Origen, Against Celsus VIII.17; III.14.
6 They charge us on two points: that we do not sacrifice and that we do not believe in the same gods as the State.
7 Tiberius suppressed foreign cults and Egyptian and Jewish religious rites and forced those who were enslaved by this kind of superstition to burn their religious vestments and all the paraphernalia of their cults. He dispersed Jewish youths to provinces with a more rugged climate, ostensibly to do military service. Others belonging to this people, or persons holding similar beliefs, he removed from the city on pain of slavery for life if they did not want to obey.
Suetonius (d. A.D. 140) on Tiberius, who ruled A.D. 14–-37, ch. 36
8 No humane endeavors, no princely generosity, no efforts to placate the gods were able to dispel the scandalous suspicion that the burning of the city was the result of an order.
To silence this rumor, Nero pushed the Christians forward as the culprits and punished them with ingenious cruelty, as they were generally hated for their infamous deeds.
The one from whom this name originated, Christ, had been executed during the reign of Tiberius at the hands of the procurator, Pontius Pilate.
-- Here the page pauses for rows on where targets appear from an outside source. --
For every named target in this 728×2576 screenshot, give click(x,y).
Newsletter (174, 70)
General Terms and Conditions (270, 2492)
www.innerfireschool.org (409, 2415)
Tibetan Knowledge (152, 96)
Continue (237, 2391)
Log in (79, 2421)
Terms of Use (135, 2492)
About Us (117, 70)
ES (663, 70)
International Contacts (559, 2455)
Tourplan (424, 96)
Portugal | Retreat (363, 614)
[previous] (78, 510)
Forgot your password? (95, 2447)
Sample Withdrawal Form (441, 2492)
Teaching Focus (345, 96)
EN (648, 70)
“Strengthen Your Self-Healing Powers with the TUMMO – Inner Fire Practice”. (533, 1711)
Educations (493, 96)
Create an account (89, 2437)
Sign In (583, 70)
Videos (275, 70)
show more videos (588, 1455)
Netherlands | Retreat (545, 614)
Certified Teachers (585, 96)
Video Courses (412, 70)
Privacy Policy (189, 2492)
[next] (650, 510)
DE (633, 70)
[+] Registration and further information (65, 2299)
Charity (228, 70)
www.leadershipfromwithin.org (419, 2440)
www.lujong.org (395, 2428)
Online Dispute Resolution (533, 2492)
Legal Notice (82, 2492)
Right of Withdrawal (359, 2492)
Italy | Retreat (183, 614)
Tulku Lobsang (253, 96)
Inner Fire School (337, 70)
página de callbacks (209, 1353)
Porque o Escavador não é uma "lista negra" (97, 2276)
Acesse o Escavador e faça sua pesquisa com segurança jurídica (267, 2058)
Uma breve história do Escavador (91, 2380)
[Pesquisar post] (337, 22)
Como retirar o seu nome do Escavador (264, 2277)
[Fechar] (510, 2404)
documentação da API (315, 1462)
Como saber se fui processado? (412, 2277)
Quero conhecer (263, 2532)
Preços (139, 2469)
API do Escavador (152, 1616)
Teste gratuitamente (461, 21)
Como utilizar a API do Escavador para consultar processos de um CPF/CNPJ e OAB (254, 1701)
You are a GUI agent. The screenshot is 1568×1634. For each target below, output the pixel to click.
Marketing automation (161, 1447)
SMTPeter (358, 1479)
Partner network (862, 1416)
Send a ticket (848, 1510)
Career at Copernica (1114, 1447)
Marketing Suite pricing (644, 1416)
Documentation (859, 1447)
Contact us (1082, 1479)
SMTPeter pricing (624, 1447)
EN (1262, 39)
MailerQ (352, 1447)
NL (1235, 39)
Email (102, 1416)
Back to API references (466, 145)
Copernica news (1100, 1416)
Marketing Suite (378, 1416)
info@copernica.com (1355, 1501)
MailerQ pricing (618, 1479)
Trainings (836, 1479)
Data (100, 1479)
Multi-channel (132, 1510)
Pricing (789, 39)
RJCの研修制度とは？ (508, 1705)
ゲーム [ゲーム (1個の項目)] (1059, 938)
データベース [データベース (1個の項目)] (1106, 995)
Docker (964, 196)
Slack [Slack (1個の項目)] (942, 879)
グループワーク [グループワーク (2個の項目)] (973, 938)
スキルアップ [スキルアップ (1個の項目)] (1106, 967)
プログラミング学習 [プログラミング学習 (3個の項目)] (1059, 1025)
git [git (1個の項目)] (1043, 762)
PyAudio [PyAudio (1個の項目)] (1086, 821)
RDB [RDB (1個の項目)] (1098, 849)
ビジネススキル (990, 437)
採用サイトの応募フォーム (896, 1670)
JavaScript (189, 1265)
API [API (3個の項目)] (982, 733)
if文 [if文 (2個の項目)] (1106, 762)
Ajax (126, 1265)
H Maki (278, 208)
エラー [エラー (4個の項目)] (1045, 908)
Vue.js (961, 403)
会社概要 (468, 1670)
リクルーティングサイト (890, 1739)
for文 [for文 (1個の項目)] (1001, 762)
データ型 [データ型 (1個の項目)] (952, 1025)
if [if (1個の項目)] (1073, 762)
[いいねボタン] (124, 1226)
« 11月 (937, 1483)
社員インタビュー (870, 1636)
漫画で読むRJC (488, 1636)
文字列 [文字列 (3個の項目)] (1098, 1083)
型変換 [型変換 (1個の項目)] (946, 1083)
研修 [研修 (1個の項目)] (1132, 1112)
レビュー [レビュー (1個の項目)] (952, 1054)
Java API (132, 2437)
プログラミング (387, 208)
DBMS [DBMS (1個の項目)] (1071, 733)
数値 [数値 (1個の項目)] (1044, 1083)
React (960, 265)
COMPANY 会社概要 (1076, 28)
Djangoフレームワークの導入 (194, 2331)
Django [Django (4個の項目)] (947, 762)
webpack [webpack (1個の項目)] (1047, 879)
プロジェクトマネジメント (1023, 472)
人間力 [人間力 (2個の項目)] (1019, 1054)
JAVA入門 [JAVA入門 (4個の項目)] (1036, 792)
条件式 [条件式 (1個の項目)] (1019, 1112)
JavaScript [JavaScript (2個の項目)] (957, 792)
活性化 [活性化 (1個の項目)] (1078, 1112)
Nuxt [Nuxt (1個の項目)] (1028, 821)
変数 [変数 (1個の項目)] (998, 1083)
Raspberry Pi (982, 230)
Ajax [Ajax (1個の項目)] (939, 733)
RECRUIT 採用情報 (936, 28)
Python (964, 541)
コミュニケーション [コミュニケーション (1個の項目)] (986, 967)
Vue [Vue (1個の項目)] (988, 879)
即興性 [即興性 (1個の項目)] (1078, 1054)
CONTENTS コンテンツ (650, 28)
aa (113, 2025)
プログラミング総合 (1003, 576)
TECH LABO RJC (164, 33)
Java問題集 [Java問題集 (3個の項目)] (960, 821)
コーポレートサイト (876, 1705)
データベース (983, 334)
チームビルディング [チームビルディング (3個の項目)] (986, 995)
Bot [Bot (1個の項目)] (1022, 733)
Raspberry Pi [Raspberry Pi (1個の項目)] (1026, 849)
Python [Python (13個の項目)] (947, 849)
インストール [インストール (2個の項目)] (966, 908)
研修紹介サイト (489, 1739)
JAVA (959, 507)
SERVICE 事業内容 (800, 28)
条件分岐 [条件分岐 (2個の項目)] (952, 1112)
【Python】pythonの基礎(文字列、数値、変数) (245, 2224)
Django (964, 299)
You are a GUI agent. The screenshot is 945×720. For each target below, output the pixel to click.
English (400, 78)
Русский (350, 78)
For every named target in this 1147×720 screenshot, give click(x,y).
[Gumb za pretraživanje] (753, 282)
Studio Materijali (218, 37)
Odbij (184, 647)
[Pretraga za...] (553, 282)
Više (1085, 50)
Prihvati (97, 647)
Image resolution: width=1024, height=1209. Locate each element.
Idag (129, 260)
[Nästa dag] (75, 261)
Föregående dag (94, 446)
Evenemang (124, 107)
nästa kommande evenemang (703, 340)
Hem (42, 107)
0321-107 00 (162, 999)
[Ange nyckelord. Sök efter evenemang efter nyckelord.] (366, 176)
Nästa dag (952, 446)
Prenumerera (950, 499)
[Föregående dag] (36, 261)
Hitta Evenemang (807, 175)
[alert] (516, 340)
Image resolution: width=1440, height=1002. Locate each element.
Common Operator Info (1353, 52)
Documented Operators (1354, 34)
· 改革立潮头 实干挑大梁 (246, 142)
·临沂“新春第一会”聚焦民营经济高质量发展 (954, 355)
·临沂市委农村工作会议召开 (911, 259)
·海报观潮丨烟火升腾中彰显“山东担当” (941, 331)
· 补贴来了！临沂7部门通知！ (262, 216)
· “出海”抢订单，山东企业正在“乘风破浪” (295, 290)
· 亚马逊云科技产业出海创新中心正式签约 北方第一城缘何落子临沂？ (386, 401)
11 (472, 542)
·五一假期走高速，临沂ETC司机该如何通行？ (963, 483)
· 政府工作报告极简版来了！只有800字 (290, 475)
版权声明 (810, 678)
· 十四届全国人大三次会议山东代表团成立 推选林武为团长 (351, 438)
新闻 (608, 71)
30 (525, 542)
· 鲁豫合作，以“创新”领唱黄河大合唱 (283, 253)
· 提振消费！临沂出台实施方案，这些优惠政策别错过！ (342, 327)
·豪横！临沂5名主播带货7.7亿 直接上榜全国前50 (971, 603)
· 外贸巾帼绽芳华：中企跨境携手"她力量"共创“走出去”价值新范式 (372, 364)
For a time this pernicious superstition was suppressed, but it broke out again, not only in Judea where this evil thing began, but even in the city itself where everything atrocious and shameful from all quarters flows together and finds adherents.
To begin with, those who openly confessed were arrested, and then a vast multitude was convicted on the basis of their disclosures, not so much on the charge of arson as for their hatred of the human race.
Their execution was made into a game: they were covered with the skins of wild animals and torn to pieces by dogs.
They were hung on crosses. They were burned, wrapped in flammable material and set on fire as darkness fell, to illuminate the night.
Nero had opened his gardens for this spectacle and put on circus games.
He himself mingled with the crowd dressed as a charioteer or stood up high on a chariot.
Although these people were guilty and deserved the severest penalty, all this gave rise to compassion for them, for it was felt that they were being victimized, not for the public good, but to satiate the cruelty of one man.